**PROBLEM:** Please make an exact transcription of all the data that follows.

**RECORDS:**
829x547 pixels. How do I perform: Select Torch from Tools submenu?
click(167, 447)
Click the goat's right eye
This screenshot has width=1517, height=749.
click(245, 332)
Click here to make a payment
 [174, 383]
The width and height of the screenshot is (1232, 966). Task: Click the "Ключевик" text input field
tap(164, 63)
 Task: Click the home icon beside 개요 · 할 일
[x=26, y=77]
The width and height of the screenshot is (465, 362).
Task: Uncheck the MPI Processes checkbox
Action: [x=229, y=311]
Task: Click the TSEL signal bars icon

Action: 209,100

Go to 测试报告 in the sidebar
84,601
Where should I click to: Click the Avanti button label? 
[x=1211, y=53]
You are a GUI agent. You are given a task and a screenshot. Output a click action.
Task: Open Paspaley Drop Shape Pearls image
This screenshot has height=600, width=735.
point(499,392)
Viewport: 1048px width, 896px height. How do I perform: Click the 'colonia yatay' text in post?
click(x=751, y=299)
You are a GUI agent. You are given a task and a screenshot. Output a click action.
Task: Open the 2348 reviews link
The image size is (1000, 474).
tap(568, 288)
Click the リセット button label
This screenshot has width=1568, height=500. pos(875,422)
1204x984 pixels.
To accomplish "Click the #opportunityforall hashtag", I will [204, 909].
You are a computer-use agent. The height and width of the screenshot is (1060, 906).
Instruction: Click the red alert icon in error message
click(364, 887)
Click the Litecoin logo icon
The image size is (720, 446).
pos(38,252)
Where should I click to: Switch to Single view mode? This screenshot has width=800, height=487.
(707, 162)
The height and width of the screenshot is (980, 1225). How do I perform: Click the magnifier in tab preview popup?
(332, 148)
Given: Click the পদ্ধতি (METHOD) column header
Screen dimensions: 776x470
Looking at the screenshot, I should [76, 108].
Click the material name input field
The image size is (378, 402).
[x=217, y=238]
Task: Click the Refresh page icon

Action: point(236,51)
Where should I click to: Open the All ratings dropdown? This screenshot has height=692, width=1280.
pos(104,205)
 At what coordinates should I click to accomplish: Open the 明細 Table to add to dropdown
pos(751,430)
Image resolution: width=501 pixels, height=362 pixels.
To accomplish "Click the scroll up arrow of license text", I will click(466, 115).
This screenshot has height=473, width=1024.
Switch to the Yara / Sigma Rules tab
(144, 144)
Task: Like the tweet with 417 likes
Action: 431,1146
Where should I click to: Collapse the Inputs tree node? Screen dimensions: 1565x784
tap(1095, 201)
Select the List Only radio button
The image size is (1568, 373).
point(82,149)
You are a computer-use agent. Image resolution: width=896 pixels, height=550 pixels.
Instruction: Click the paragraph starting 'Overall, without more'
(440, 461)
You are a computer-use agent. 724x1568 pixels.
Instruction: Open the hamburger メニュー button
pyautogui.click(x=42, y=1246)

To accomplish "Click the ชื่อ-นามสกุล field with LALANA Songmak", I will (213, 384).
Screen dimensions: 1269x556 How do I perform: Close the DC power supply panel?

**EXERCISE ANSWER:**
829x547 pixels. How do I perform: Select Torch from Tools submenu?
click(167, 447)
Click the goat's right eye
This screenshot has width=1517, height=749.
click(245, 332)
Click here to make a payment
 [174, 383]
The width and height of the screenshot is (1232, 966). Task: Click the "Ключевик" text input field
tap(164, 63)
 Task: Click the home icon beside 개요 · 할 일
[x=26, y=77]
The width and height of the screenshot is (465, 362).
Task: Uncheck the MPI Processes checkbox
Action: [x=229, y=311]
Task: Click the TSEL signal bars icon

Action: 209,100

Go to 测试报告 in the sidebar
84,601
Where should I click to: Click the Avanti button label? 
[x=1211, y=53]
You are a GUI agent. You are given a task and a screenshot. Output a click action.
Task: Open Paspaley Drop Shape Pearls image
This screenshot has height=600, width=735.
point(499,392)
Viewport: 1048px width, 896px height. How do I perform: Click the 'colonia yatay' text in post?
click(x=751, y=299)
You are a GUI agent. You are given a task and a screenshot. Output a click action.
Task: Open the 2348 reviews link
The image size is (1000, 474).
tap(568, 288)
Click the リセット button label
This screenshot has width=1568, height=500. pos(875,422)
1204x984 pixels.
To accomplish "Click the #opportunityforall hashtag", I will [204, 909].
You are a computer-use agent. The height and width of the screenshot is (1060, 906).
Instruction: Click the red alert icon in error message
click(364, 887)
Click the Litecoin logo icon
The image size is (720, 446).
pos(38,252)
Where should I click to: Switch to Single view mode? This screenshot has width=800, height=487.
(707, 162)
The height and width of the screenshot is (980, 1225). How do I perform: Click the magnifier in tab preview popup?
(332, 148)
Given: Click the পদ্ধতি (METHOD) column header
Screen dimensions: 776x470
Looking at the screenshot, I should [76, 108].
Click the material name input field
The image size is (378, 402).
[x=217, y=238]
Task: Click the Refresh page icon

Action: point(236,51)
Where should I click to: Open the All ratings dropdown? This screenshot has height=692, width=1280.
pos(104,205)
 At what coordinates should I click to accomplish: Open the 明細 Table to add to dropdown
pos(751,430)
Image resolution: width=501 pixels, height=362 pixels.
To accomplish "Click the scroll up arrow of license text", I will click(466, 115).
This screenshot has height=473, width=1024.
Switch to the Yara / Sigma Rules tab
(144, 144)
Task: Like the tweet with 417 likes
Action: 431,1146
Where should I click to: Collapse the Inputs tree node? Screen dimensions: 1565x784
tap(1095, 201)
Select the List Only radio button
The image size is (1568, 373).
point(82,149)
You are a computer-use agent. Image resolution: width=896 pixels, height=550 pixels.
Instruction: Click the paragraph starting 'Overall, without more'
(440, 461)
You are a computer-use agent. 724x1568 pixels.
Instruction: Open the hamburger メニュー button
pyautogui.click(x=42, y=1246)

To accomplish "Click the ชื่อ-นามสกุล field with LALANA Songmak", I will (213, 384).
Screen dimensions: 1269x556 How do I perform: Close the DC power supply panel?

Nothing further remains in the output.